Problem statement: Please repeat every entry, keeping each one exactly the same.

Segment Start: Supplied information

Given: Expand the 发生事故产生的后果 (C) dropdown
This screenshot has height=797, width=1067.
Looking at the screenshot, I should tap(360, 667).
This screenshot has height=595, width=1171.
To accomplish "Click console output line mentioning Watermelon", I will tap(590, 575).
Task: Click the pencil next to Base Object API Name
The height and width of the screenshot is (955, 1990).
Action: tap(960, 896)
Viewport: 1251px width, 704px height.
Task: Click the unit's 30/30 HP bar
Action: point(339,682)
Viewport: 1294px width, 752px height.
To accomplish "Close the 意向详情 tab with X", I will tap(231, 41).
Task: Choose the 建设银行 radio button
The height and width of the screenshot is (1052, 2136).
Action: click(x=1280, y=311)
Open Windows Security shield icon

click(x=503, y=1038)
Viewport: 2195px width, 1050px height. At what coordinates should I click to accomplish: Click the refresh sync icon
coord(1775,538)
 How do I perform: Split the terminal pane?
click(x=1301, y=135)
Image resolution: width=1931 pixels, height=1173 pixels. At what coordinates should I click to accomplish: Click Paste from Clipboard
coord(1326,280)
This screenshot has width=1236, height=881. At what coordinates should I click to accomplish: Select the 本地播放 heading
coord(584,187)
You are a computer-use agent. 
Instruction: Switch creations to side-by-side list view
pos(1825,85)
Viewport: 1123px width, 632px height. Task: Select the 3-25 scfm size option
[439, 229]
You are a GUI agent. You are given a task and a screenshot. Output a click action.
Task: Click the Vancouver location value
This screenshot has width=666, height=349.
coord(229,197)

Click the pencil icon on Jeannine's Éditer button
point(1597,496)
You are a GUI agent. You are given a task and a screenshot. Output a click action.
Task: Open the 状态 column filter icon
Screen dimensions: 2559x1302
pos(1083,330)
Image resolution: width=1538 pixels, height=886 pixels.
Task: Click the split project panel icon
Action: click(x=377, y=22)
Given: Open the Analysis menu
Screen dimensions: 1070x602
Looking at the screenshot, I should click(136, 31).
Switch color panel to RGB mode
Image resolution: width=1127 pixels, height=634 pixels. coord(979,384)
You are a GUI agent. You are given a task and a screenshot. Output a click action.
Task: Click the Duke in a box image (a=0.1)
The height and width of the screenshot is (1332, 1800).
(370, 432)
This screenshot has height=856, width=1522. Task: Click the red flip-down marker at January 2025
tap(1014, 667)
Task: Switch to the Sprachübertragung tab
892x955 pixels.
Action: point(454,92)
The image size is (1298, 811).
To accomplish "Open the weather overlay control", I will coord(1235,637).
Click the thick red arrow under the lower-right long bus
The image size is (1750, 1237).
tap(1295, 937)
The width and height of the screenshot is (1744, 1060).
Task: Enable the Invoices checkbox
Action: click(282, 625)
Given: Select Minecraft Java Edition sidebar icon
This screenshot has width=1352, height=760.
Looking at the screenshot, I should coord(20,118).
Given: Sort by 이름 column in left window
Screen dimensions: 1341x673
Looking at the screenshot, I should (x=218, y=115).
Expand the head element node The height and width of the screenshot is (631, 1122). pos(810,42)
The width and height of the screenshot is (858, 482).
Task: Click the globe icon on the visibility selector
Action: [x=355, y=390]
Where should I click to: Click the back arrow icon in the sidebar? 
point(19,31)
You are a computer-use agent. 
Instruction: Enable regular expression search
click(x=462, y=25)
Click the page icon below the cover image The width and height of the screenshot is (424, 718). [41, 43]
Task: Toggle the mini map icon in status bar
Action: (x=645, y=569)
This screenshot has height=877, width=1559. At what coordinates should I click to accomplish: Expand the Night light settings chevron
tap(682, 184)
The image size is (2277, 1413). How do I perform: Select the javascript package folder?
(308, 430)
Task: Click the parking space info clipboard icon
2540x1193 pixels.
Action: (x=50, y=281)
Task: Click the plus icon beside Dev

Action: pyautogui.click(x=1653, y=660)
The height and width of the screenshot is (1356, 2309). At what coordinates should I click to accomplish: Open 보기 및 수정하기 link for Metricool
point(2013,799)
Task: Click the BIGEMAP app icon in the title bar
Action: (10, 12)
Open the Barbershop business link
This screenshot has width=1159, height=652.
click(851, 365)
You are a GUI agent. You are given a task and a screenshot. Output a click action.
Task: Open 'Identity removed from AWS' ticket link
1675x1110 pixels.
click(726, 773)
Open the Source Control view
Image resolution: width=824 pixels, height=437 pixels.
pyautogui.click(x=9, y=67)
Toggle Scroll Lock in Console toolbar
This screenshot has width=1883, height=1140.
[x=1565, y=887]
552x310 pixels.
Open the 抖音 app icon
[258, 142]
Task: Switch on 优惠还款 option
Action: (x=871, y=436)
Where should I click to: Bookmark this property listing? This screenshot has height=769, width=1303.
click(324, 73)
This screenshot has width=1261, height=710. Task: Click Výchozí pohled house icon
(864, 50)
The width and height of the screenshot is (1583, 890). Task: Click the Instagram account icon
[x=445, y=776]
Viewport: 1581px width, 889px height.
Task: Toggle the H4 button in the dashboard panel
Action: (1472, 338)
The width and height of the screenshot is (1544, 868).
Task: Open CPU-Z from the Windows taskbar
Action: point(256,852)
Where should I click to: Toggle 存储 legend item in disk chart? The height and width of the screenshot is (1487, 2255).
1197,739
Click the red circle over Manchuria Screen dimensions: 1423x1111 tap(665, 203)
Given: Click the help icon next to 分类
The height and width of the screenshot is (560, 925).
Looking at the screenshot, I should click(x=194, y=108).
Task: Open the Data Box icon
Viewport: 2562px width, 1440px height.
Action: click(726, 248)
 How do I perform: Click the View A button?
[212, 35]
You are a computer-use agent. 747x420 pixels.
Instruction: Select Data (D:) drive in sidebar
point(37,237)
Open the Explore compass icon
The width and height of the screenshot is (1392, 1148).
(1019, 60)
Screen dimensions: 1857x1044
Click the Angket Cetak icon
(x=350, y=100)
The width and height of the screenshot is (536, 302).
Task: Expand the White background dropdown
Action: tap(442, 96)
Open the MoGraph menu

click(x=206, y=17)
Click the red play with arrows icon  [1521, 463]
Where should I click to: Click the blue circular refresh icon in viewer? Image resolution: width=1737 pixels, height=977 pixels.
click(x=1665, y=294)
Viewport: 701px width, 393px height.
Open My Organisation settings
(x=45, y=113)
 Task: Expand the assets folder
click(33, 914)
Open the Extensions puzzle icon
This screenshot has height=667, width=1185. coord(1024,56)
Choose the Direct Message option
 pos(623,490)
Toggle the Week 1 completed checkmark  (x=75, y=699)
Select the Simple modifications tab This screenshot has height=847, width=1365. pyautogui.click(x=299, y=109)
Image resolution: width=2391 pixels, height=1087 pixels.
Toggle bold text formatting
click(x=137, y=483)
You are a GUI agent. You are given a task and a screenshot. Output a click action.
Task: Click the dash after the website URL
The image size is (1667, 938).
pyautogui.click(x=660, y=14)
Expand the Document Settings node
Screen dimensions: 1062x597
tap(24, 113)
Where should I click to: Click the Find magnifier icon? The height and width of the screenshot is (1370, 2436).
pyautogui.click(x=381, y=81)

Segment End: Supplied information

Worked solution:
Given: Expand the 发生事故产生的后果 (C) dropdown
This screenshot has height=797, width=1067.
Looking at the screenshot, I should tap(360, 667).
This screenshot has height=595, width=1171.
To accomplish "Click console output line mentioning Watermelon", I will tap(590, 575).
Task: Click the pencil next to Base Object API Name
The height and width of the screenshot is (955, 1990).
Action: tap(960, 896)
Viewport: 1251px width, 704px height.
Task: Click the unit's 30/30 HP bar
Action: point(339,682)
Viewport: 1294px width, 752px height.
To accomplish "Close the 意向详情 tab with X", I will tap(231, 41).
Task: Choose the 建设银行 radio button
The height and width of the screenshot is (1052, 2136).
Action: click(x=1280, y=311)
Open Windows Security shield icon

click(x=503, y=1038)
Viewport: 2195px width, 1050px height. At what coordinates should I click to accomplish: Click the refresh sync icon
coord(1775,538)
 How do I perform: Split the terminal pane?
click(x=1301, y=135)
Image resolution: width=1931 pixels, height=1173 pixels. At what coordinates should I click to accomplish: Click Paste from Clipboard
coord(1326,280)
This screenshot has width=1236, height=881. At what coordinates should I click to accomplish: Select the 本地播放 heading
coord(584,187)
You are a computer-use agent. 
Instruction: Switch creations to side-by-side list view
pos(1825,85)
Viewport: 1123px width, 632px height. Task: Select the 3-25 scfm size option
[439, 229]
You are a GUI agent. You are given a task and a screenshot. Output a click action.
Task: Click the Vancouver location value
This screenshot has width=666, height=349.
coord(229,197)

Click the pencil icon on Jeannine's Éditer button
point(1597,496)
You are a GUI agent. You are given a task and a screenshot. Output a click action.
Task: Open the 状态 column filter icon
Screen dimensions: 2559x1302
pos(1083,330)
Image resolution: width=1538 pixels, height=886 pixels.
Task: Click the split project panel icon
Action: click(x=377, y=22)
Given: Open the Analysis menu
Screen dimensions: 1070x602
Looking at the screenshot, I should click(136, 31).
Switch color panel to RGB mode
Image resolution: width=1127 pixels, height=634 pixels. coord(979,384)
You are a GUI agent. You are given a task and a screenshot. Output a click action.
Task: Click the Duke in a box image (a=0.1)
The height and width of the screenshot is (1332, 1800).
(370, 432)
This screenshot has height=856, width=1522. Task: Click the red flip-down marker at January 2025
tap(1014, 667)
Task: Switch to the Sprachübertragung tab
892x955 pixels.
Action: point(454,92)
The image size is (1298, 811).
To accomplish "Open the weather overlay control", I will coord(1235,637).
Click the thick red arrow under the lower-right long bus
The image size is (1750, 1237).
tap(1295, 937)
The width and height of the screenshot is (1744, 1060).
Task: Enable the Invoices checkbox
Action: click(282, 625)
Given: Select Minecraft Java Edition sidebar icon
This screenshot has width=1352, height=760.
Looking at the screenshot, I should coord(20,118).
Given: Sort by 이름 column in left window
Screen dimensions: 1341x673
Looking at the screenshot, I should (x=218, y=115).
Expand the head element node The height and width of the screenshot is (631, 1122). pos(810,42)
The width and height of the screenshot is (858, 482).
Task: Click the globe icon on the visibility selector
Action: [x=355, y=390]
Where should I click to: Click the back arrow icon in the sidebar? 
point(19,31)
You are a computer-use agent. 
Instruction: Enable regular expression search
click(x=462, y=25)
Click the page icon below the cover image The width and height of the screenshot is (424, 718). [41, 43]
Task: Toggle the mini map icon in status bar
Action: (x=645, y=569)
This screenshot has height=877, width=1559. At what coordinates should I click to accomplish: Expand the Night light settings chevron
tap(682, 184)
The image size is (2277, 1413). How do I perform: Select the javascript package folder?
(308, 430)
Task: Click the parking space info clipboard icon
2540x1193 pixels.
Action: (x=50, y=281)
Task: Click the plus icon beside Dev

Action: pyautogui.click(x=1653, y=660)
The height and width of the screenshot is (1356, 2309). At what coordinates should I click to accomplish: Open 보기 및 수정하기 link for Metricool
point(2013,799)
Task: Click the BIGEMAP app icon in the title bar
Action: (10, 12)
Open the Barbershop business link
This screenshot has width=1159, height=652.
click(851, 365)
You are a GUI agent. You are given a task and a screenshot. Output a click action.
Task: Open 'Identity removed from AWS' ticket link
1675x1110 pixels.
click(726, 773)
Open the Source Control view
Image resolution: width=824 pixels, height=437 pixels.
pyautogui.click(x=9, y=67)
Toggle Scroll Lock in Console toolbar
This screenshot has width=1883, height=1140.
[x=1565, y=887]
552x310 pixels.
Open the 抖音 app icon
[258, 142]
Task: Switch on 优惠还款 option
Action: (x=871, y=436)
Where should I click to: Bookmark this property listing? This screenshot has height=769, width=1303.
click(324, 73)
This screenshot has width=1261, height=710. Task: Click Výchozí pohled house icon
(864, 50)
The width and height of the screenshot is (1583, 890). Task: Click the Instagram account icon
[x=445, y=776]
Viewport: 1581px width, 889px height.
Task: Toggle the H4 button in the dashboard panel
Action: (1472, 338)
The width and height of the screenshot is (1544, 868).
Task: Open CPU-Z from the Windows taskbar
Action: point(256,852)
Where should I click to: Toggle 存储 legend item in disk chart? The height and width of the screenshot is (1487, 2255).
1197,739
Click the red circle over Manchuria Screen dimensions: 1423x1111 tap(665, 203)
Given: Click the help icon next to 分类
The height and width of the screenshot is (560, 925).
Looking at the screenshot, I should click(x=194, y=108).
Task: Open the Data Box icon
Viewport: 2562px width, 1440px height.
Action: click(726, 248)
 How do I perform: Click the View A button?
[212, 35]
You are a computer-use agent. 747x420 pixels.
Instruction: Select Data (D:) drive in sidebar
point(37,237)
Open the Explore compass icon
The width and height of the screenshot is (1392, 1148).
(1019, 60)
Screen dimensions: 1857x1044
Click the Angket Cetak icon
(x=350, y=100)
The width and height of the screenshot is (536, 302).
Task: Expand the White background dropdown
Action: tap(442, 96)
Open the MoGraph menu

click(x=206, y=17)
Click the red play with arrows icon  [1521, 463]
Where should I click to: Click the blue circular refresh icon in viewer? Image resolution: width=1737 pixels, height=977 pixels.
click(x=1665, y=294)
Viewport: 701px width, 393px height.
Open My Organisation settings
(x=45, y=113)
 Task: Expand the assets folder
click(33, 914)
Open the Extensions puzzle icon
This screenshot has height=667, width=1185. coord(1024,56)
Choose the Direct Message option
 pos(623,490)
Toggle the Week 1 completed checkmark  (x=75, y=699)
Select the Simple modifications tab This screenshot has height=847, width=1365. pyautogui.click(x=299, y=109)
Image resolution: width=2391 pixels, height=1087 pixels.
Toggle bold text formatting
click(x=137, y=483)
You are a GUI agent. You are given a task and a screenshot. Output a click action.
Task: Click the dash after the website URL
The image size is (1667, 938).
pyautogui.click(x=660, y=14)
Expand the Document Settings node
Screen dimensions: 1062x597
tap(24, 113)
Where should I click to: Click the Find magnifier icon? The height and width of the screenshot is (1370, 2436).
pyautogui.click(x=381, y=81)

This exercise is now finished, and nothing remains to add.